Saved data entries
++++++

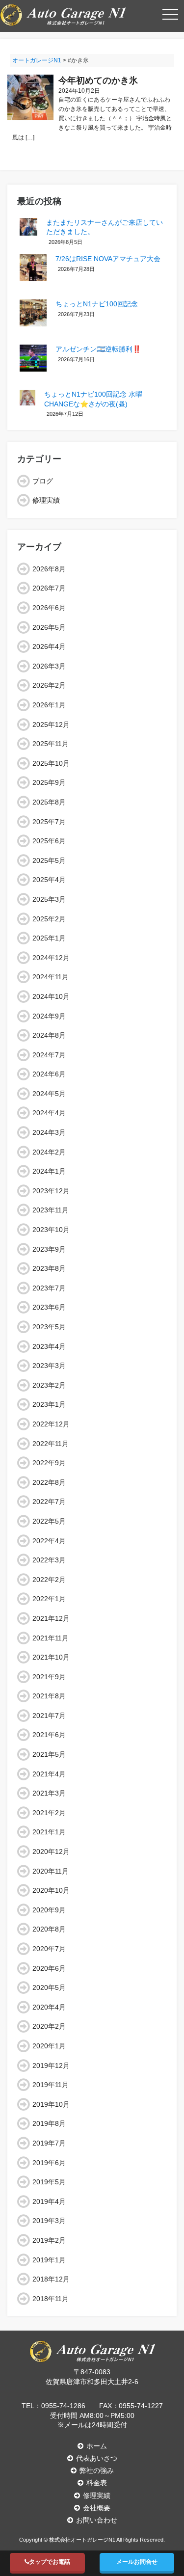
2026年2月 (49, 685)
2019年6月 (49, 2163)
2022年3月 (49, 1560)
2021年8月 (49, 1696)
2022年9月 (49, 1463)
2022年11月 (50, 1444)
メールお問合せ (137, 2561)
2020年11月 (50, 1871)
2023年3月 (49, 1365)
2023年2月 (49, 1385)
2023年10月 (51, 1230)
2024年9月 (49, 1016)
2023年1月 (49, 1404)
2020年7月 (49, 1949)
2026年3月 (49, 666)
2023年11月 (50, 1210)
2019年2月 (49, 2240)
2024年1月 (49, 1171)
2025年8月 (49, 802)
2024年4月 (49, 1113)
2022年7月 (49, 1501)
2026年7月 (49, 588)
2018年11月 (50, 2299)
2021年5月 (49, 1754)
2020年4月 (49, 2007)
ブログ (42, 481)
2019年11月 (50, 2085)
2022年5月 (49, 1521)
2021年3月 (49, 1793)
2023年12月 (51, 1191)
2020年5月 (49, 1987)
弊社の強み (96, 2470)
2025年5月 (49, 860)
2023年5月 (49, 1327)
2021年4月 (49, 1774)
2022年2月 (49, 1579)
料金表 (96, 2483)
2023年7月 (49, 1288)
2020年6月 (49, 1968)
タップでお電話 (49, 2561)
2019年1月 (49, 2260)
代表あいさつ (96, 2458)
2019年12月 (51, 2065)
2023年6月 (49, 1307)
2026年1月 (49, 705)
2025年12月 (51, 724)
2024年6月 (49, 1074)
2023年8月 (49, 1268)
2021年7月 (49, 1715)
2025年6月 (49, 841)
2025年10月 (51, 763)
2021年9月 (49, 1677)
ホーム (96, 2446)
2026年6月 (49, 608)
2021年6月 (49, 1735)
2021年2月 (49, 1813)
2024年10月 (51, 996)
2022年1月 (49, 1599)
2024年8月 (49, 1035)
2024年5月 (49, 1094)
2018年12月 (51, 2279)
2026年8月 (49, 569)
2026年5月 (49, 627)
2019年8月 (49, 2123)
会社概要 (96, 2508)
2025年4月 (49, 880)
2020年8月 (49, 1929)
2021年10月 (51, 1657)
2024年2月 (49, 1152)
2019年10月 (51, 2104)
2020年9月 (49, 1910)
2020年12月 (51, 1851)
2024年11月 (50, 977)
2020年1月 (49, 2046)
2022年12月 (51, 1424)
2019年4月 (49, 2201)
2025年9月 (49, 782)
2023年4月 (49, 1346)
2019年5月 (49, 2182)
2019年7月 (49, 2143)
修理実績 (46, 500)
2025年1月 (49, 938)
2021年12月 (51, 1618)
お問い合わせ (96, 2520)
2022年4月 (49, 1541)
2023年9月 (49, 1249)
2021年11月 (50, 1638)
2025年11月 (50, 744)
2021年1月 (49, 1832)
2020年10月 (51, 1890)
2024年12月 (51, 958)
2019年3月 (49, 2221)
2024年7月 (49, 1055)
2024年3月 (49, 1132)
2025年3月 (49, 899)
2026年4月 (49, 646)
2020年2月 (49, 2026)
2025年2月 (49, 919)
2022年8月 (49, 1482)
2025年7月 (49, 822)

++++++

Write out the lines of the entries above exactly, beginning with the first and ending with the line that contains "2024年5月 (49, 1094)". No picture goes in.

2026年2月 (49, 685)
2019年6月 (49, 2163)
2022年3月 (49, 1560)
2021年8月 (49, 1696)
2022年9月 (49, 1463)
2022年11月 (50, 1444)
メールお問合せ (137, 2561)
2020年11月 (50, 1871)
2023年3月 (49, 1365)
2023年2月 (49, 1385)
2023年10月 (51, 1230)
2024年9月 (49, 1016)
2023年1月 (49, 1404)
2020年7月 (49, 1949)
2026年3月 (49, 666)
2023年11月 (50, 1210)
2019年2月 (49, 2240)
2024年1月 (49, 1171)
2025年8月 (49, 802)
2024年4月 (49, 1113)
2022年7月 (49, 1501)
2026年7月 (49, 588)
2018年11月 (50, 2299)
2021年5月 (49, 1754)
2020年4月 (49, 2007)
ブログ (42, 481)
2019年11月 (50, 2085)
2022年5月 (49, 1521)
2021年3月 (49, 1793)
2023年12月 (51, 1191)
2020年5月 (49, 1987)
弊社の強み (96, 2470)
2025年5月 (49, 860)
2023年5月 (49, 1327)
2021年4月 (49, 1774)
2022年2月 (49, 1579)
料金表 (96, 2483)
2023年7月 (49, 1288)
2020年6月 (49, 1968)
タップでお電話 (49, 2561)
2019年1月 (49, 2260)
代表あいさつ (96, 2458)
2019年12月 (51, 2065)
2023年6月 (49, 1307)
2026年1月 (49, 705)
2025年12月 (51, 724)
2024年6月 (49, 1074)
2023年8月 (49, 1268)
2021年7月 (49, 1715)
2025年6月 (49, 841)
2025年10月 (51, 763)
2021年9月 (49, 1677)
ホーム (96, 2446)
2026年6月 (49, 608)
2021年6月 (49, 1735)
2021年2月 (49, 1813)
2024年10月 (51, 996)
2022年1月 (49, 1599)
2024年8月 (49, 1035)
2024年5月 (49, 1094)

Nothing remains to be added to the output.